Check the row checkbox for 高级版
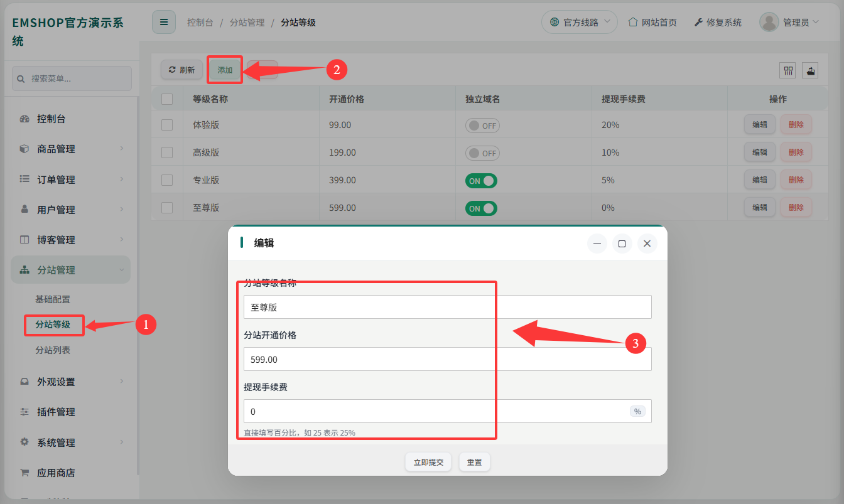 tap(166, 152)
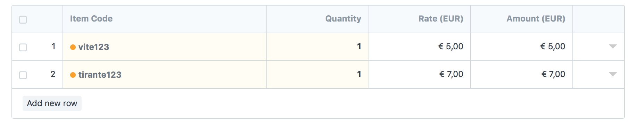This screenshot has width=644, height=136.
Task: Click the € 7,00 rate cell in row 2
Action: (x=420, y=75)
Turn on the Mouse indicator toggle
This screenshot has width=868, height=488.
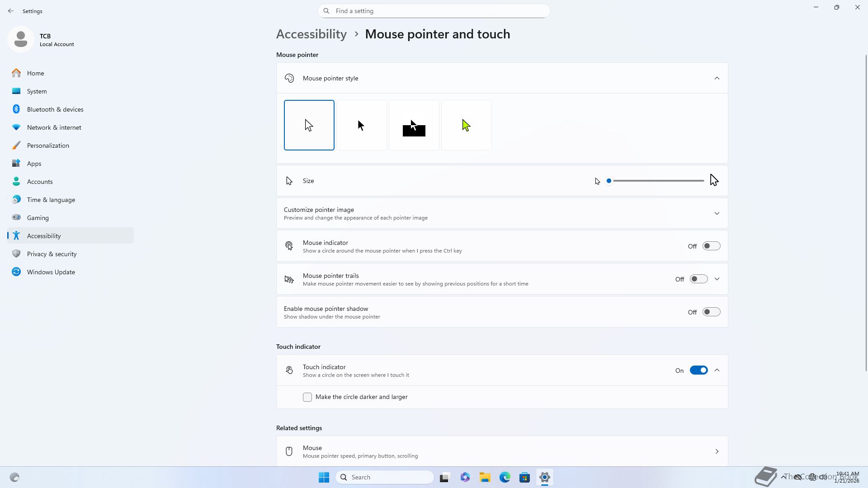pyautogui.click(x=711, y=246)
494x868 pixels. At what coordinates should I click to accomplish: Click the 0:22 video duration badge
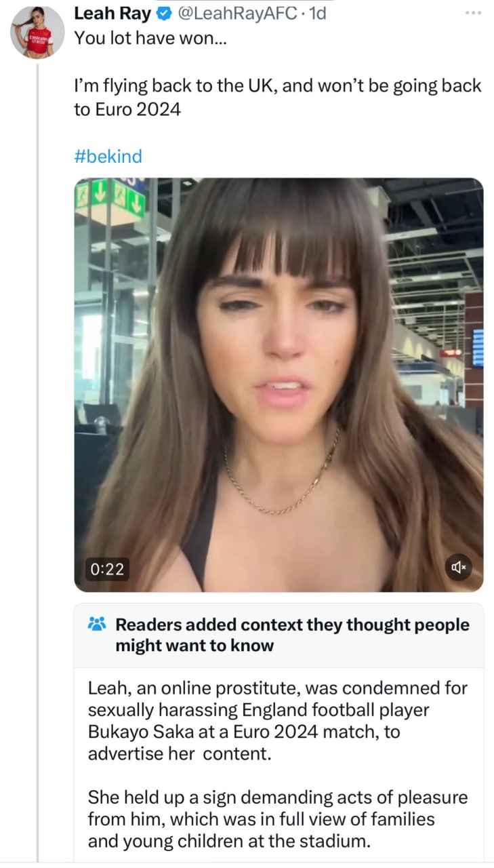pyautogui.click(x=107, y=568)
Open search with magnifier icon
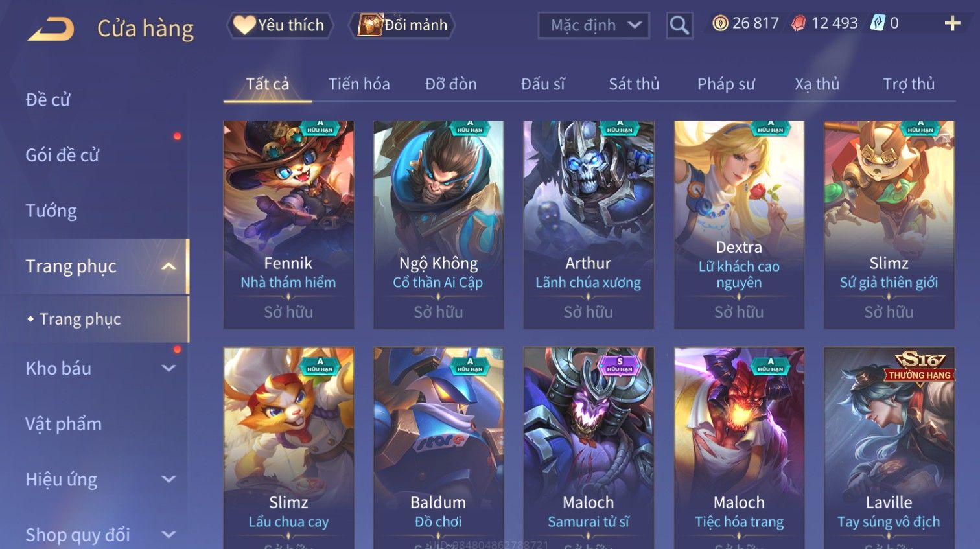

=====

SHORT TASK | Copy every row above word for word, without the pictures.

RESPONSE FOR THIS EXERCISE |
Check the row checkbox for 高级版
 tap(166, 152)
This screenshot has width=644, height=136.
Task: Click the € 7,00 rate cell in row 2
Action: (x=420, y=75)
Turn on the Mouse indicator toggle
This screenshot has width=868, height=488.
pyautogui.click(x=711, y=246)
494x868 pixels. At what coordinates should I click to accomplish: Click the 0:22 video duration badge
pyautogui.click(x=107, y=568)
Open search with magnifier icon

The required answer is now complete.